Task instructions –
Repeat the listing below word for word, leaving nothing out.

Data extracts –
==========

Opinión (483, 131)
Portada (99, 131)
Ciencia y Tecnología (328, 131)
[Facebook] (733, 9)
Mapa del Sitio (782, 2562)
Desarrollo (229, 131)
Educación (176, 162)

==========

Exercise output –
Opinión (483, 131)
Portada (99, 131)
Ciencia y Tecnología (328, 131)
[Facebook] (733, 9)
Mapa del Sitio (782, 2562)
Desarrollo (229, 131)
Educación (176, 162)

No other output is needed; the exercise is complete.